Yesterday the Office of the National Counterintelligence Executive of the DNI released a Report entitled Foreign Spies Stealing US Economic Secrets in Cyberspace. The Report explained in general terms what the government has long said: U.S. economic secrets are being stolen in very large quantities through cyber-exploitations. The report noted that “Chinese actors” and “Russia’s intelligence services” are the primary culprits. Again, this is not news to anyone who follows cyberseceurity, but it was portrayed as a big deal in the press because the U.S. government openly singled out the Chinese and the Russians as the main threat. The report also noted “[o]ther countries with closer ties to the United States have conducted [computer network exploitations] and other forms of intelligence collection to obtain US economic and technology data, often taking advantage of the access they enjoy as allies or partners to collect sensitive military data and information on programs.”
The big question is what the U.S. is doing about economic cyberespionage. If one focuses on what is known publicly, the answer would appear to be “not much.” I am sure that naming the Chinese and Russians specifically and openly was a big deal inside the government. The Wall Street Journal reports that a “senior intelligence official said it was necessary to single out specific countries in order to confront the problem and attempt contain a threat that has gotten out of control.” Perhaps so, but naming names alone will not accomplish much. For one thing, the U.S. government has presented no public evidence on Chinese and Russian cyberespionage, and those countries generally deny it. (Chinese Embassy spokesman Wang Baodang said yesterday, in response to the DNI Report, that China opposes “any form of unlawful cyberspace activities.”) For another, Cyberespionage does not violate international law. For yet another, the United States itself, while it does not engage in broad-ranging industrial or economic espionage, does do so on a limited scale. As I wrote a few months ago:
I believe (but do not know) that the official policy of the U.S. government remains the one articulated in the 1996 Aspin-Brown Report: U.S. intelligence agencies do not collect “proprietary information of foreign commercial firms to benefit private firms in the United States,” but they do “identify situations abroad where U.S. commercial firms are being placed at a competitive disadvantage as a result of unscrupulous actions, e.g. bribery and ‘kickbacks.’” Former CIA Director James Woolsey said in 2000 that the United States “steal[s] secrets with espionage, with communications, with reconnaissance satellites” from “foreign corporations and foreign government’s assistance to them in the economic area,” for three reasons: (1) to understand how sanctions regimes are operating; (2) to monitor dangerous dual-use technologies in private hands; and (3) to learn about bribery practices. Presumably the United States also gathers intelligence from foreign private defense and intelligence firms.

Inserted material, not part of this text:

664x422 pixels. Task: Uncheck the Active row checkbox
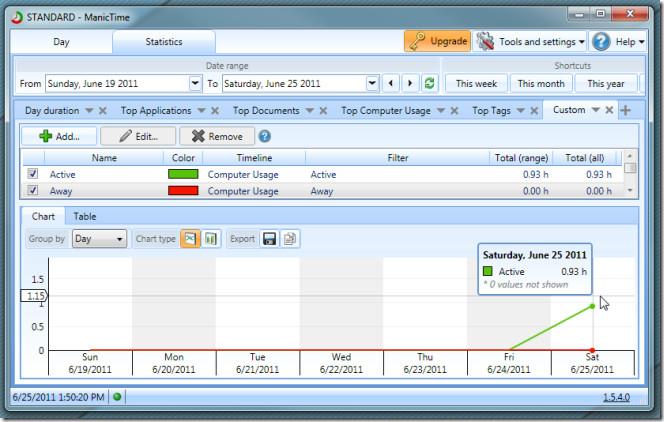point(31,174)
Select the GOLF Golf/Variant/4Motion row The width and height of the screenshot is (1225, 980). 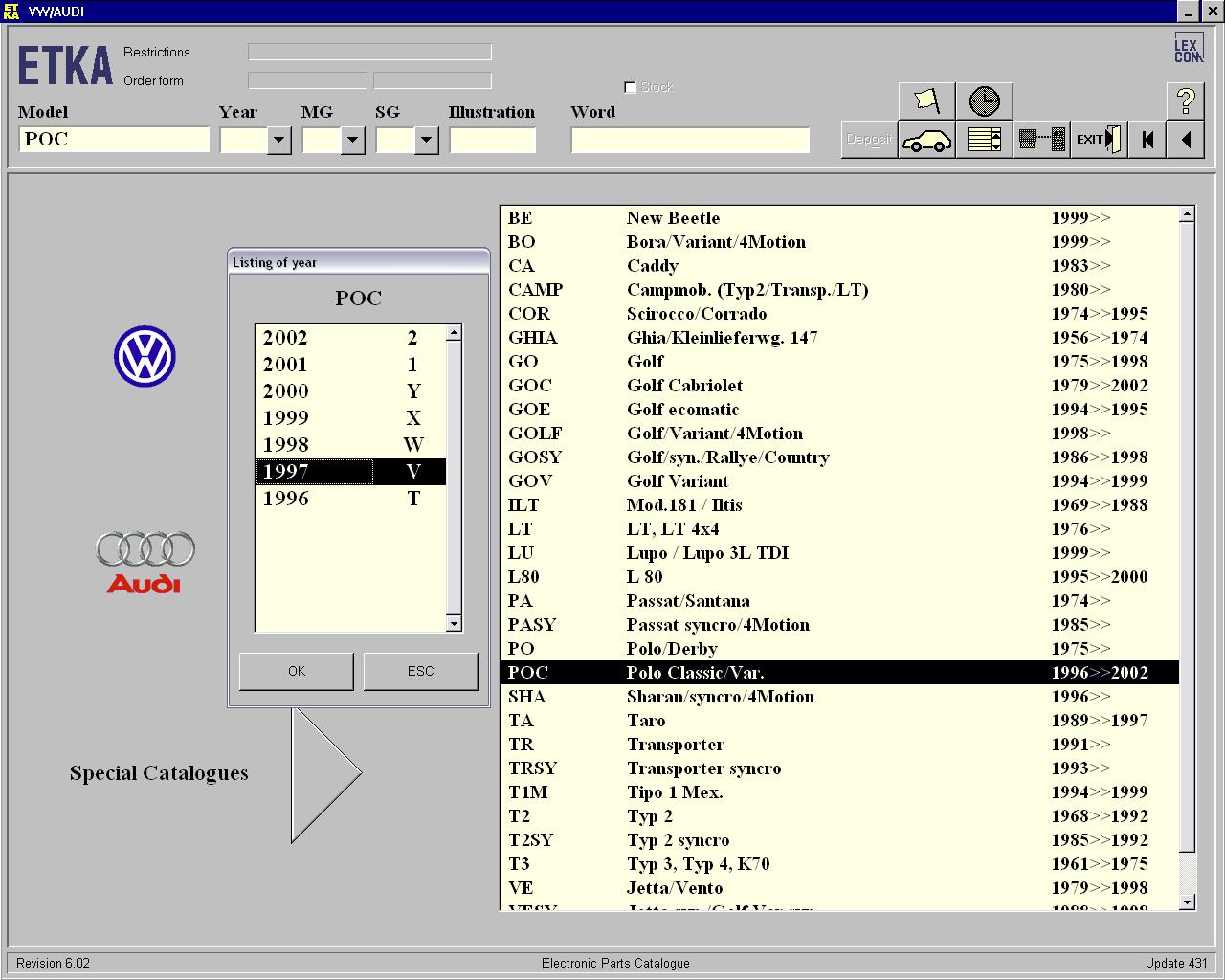click(x=838, y=434)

In light of these factors, it is hard for me to understand what naming names is supposed to accomplish, especially since the Chinese and Russian hand in industrial espionage is widely known. The Report offers "best practices" suggestions for how firms can better defend themselves but says nothing about what steps the United States might take to stop these economically damaging cyber-exploitations. Unless the United States imposes concrete and painful measures on the adversaries and allies who steal our valuable secrets, I see no reason at all why these adversaries and allies will not go on stealing us blind, as they have been now for a long time.